Judgment of the EU Court of Justice in Joined Cases C-154/15, C-307/15 and C-308/15 (Gutiérrez Naranjo v. Cajasur Banco, Palacios Martínez v. BBVA and Banco Popular Español v. Irles López)
Yesterday the EU Court of Justice gave its long-awaited judgment in the joined cases from Spain on the infamous ‘floor clauses’ (cláusulas suelo). It is a real Christmas present to Spanish consumers and house-owners: the CJEU has “overruled” national case law that limits the temporal effects of the declaration of nullity of an unfair term. Nullity is nullity. The impact of this judgment on the Spanish banking sector is huge: banks will have to pay back an estimated amount of 3.000 to 5.000 million euros (source: El País). The judgment has already been called a “formidable varapalo judicial a la banca“, a tremendous judicial blow to the banks.
‘Floor clauses’ in mortgage loan agreements establish a minimum rate below which the variable rate of interest cannot fall. Until the Spanish Supreme Court (Tribunal Supremo) found them to be unfair in 2013 due to a lack of transparency, they were widespread. The biggest question for Spanish consumers after yesterday’s judgment, which has been widely covered in Spanish media, is: how much money do we get back?
The reason why they ask this question, is the Supreme Court’s decision to limit the temporal effects of its judgment to after the date of its publication, 9 May 2013, both in respect of collective actions for an injunction and individual actions by consumers claiming repayment. Only the amounts overpaid on the basis of ‘floor clauses’ after that date had to be paid back. One of the considerations of the Supreme Court was that retroactive (i.e. restitutory) effect of the invalidity of the clauses at issue would give rise to serious economic repercussions. Lower courts in Spain, however, doubted whether the Supreme Court’s approach was compatible with Directive 93/13/EEC on unfair terms in consumer contracts. Last July, we reported on this blog that it was permissible in the opinion of the Advocate General. The CJEU has now decided otherwise, which means that Spanish consumers can also claim repayment of the amounts overpaid to the banks on the basis of ‘floor clauses’ during the period before 9 May 2013, from the beginning of their contract.
For the readers of this blog, the judgment may not be entirely unexpected. The CJEU refers extensively to its previous case law about the interpretation of “not binding on the consumer” under Article 6(1) of Directive 93/13. It reiterates that it is for the national court “purely and simply” to exclude the application of an unfair term (para. 57). The national court may not revise the content of unfair terms, “lest it contribute to eliminating the dissuasive effect of the straightforward non-application with regard to the consumer of those unfair terms” (para. 60). The determination of unfairness “must, in principle, have the consequence of restoring the consumer to the legal and factual situation that he would have been in if that term had not existed” (para. 61). Thus, the national court must impose the repayment of amounts that prove not to be due, which entails “a corresponding restitutory effect” (para. 62). The absence of such restitutory effect would call into question the dissuasive effect that Articles 6(1) and 7(1) of Directive 93/13 are designed to attach to a finding of unfairness.

....

_PARTS OF THE EXERCISE_
a - Translate this sentence from the article on the floor clauses judgment into Spanish: "‘Floor clauses’ in mortgage loan agreements establish a minimum rate below which the variable rate of interest cannot fall."
b - According to the article on the floor clauses judgment, the Spanish Supreme Court limited the temporal effects of its decision to after which date?
c - Please carry on the article on the floor clauses judgment from the point where it stops.

_DATA SECTION_
....

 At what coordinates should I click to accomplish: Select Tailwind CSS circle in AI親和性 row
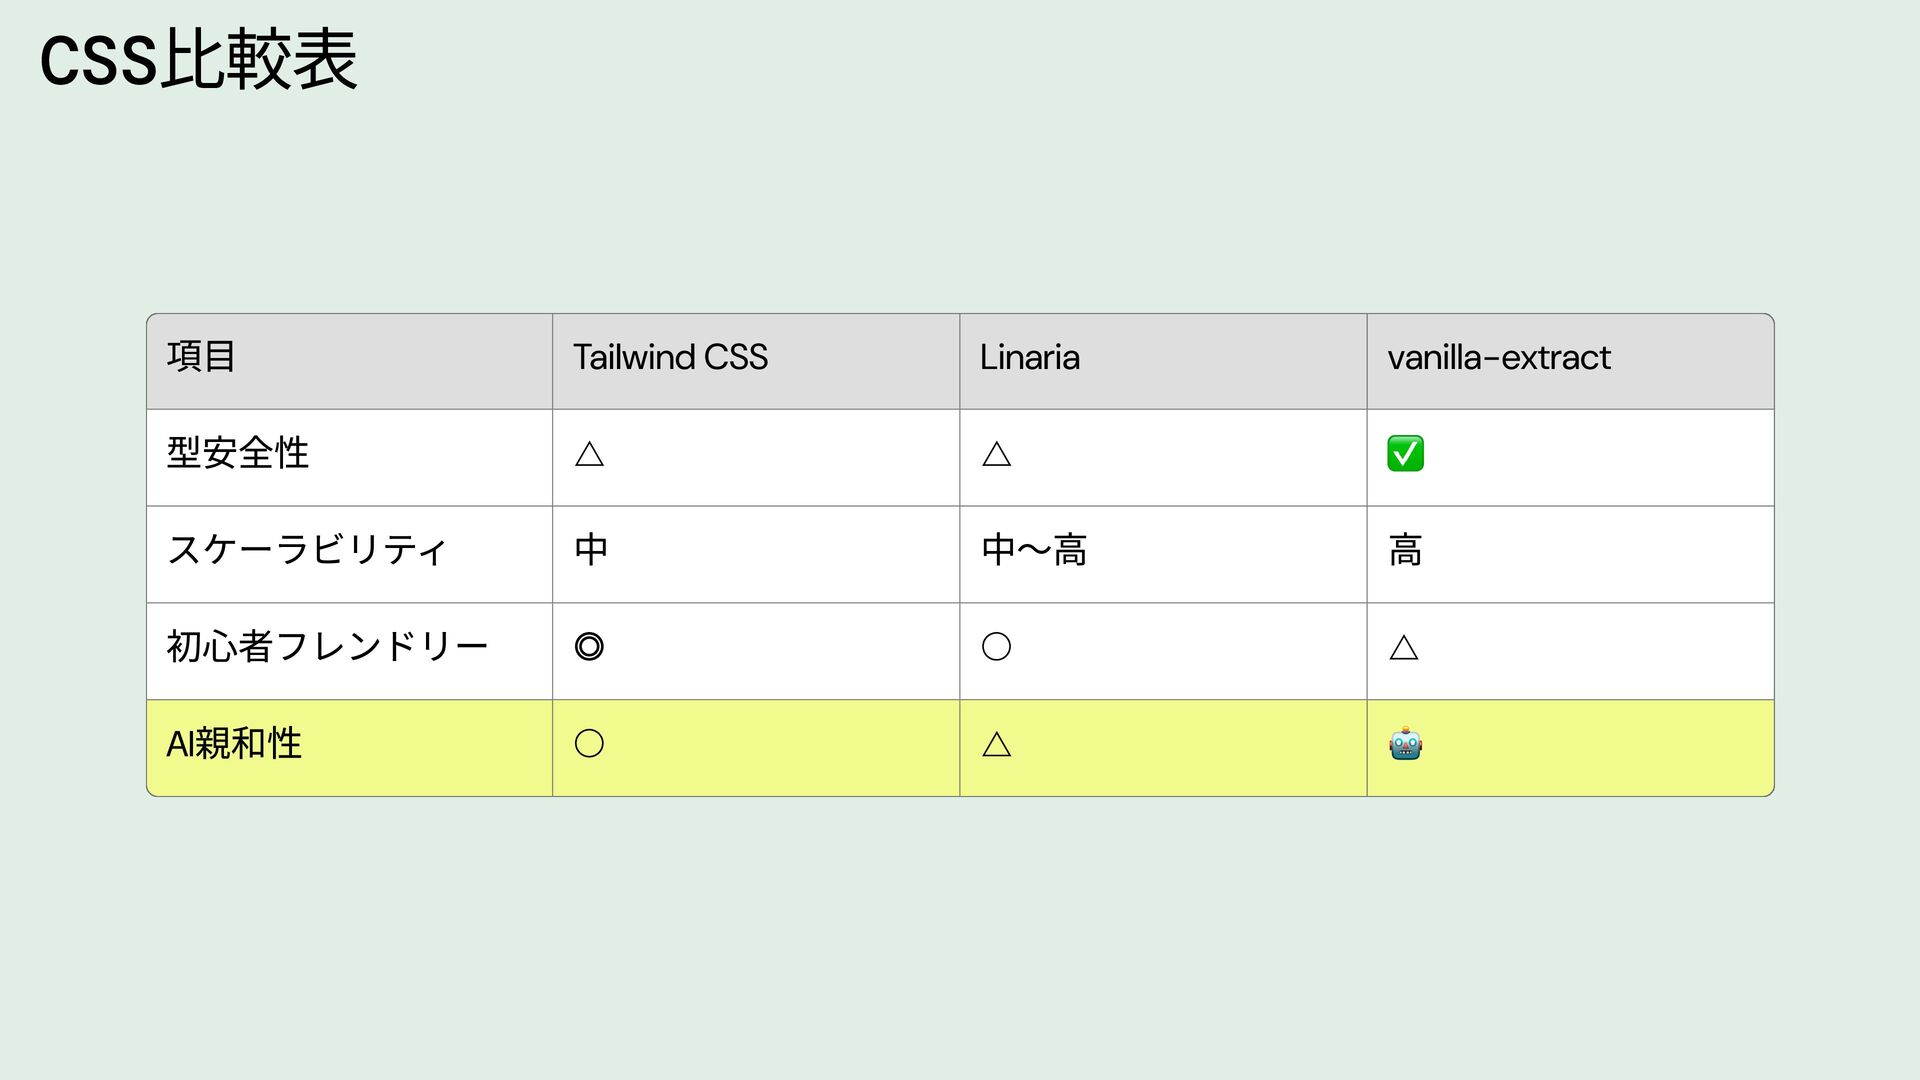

....

_THE ANSWERS_
a - Las «cláusulas suelo» de los contratos de préstamo hipotecario establecen un tipo mínimo por debajo del cual no puede bajar el tipo de interés variable.

b - 9 May 2013, the date the decision was published.

c -
The CJEU then proceeds to consider that national (case) law may not alter the scope and, therefore, the substance of the protection guaranteed to consumers by the Directive. The Supreme Court was entitled to hold that its judgment did not affect situations in which a judgment with the force of res judicata had been given. While it is compatible with EU law to lay down reasonable time-limits for bringing proceedings, only the CJEU can decide upon a temporal limitation of the effects of a rule of EU law. National (case) law may not aversely affect the substance of the right that consumers acquire under that rule. The temporal limitation made by the Supreme Court is tantamount to depriving any consumer having concluded a mortgage loan contract before 9 May 2013 containing a ‘floor clause’ of the right to obtain repayment in full of the overpaid amounts. The CJEU concludes that national case law, such as that following from the Supreme Court’s judgment of 9 May 2013, ensures only limited protection for consumers. Such protection is incomplete and insufficient and does not constitute either an adequate or an effective means of preventing the continued use of ‘floor clauses’.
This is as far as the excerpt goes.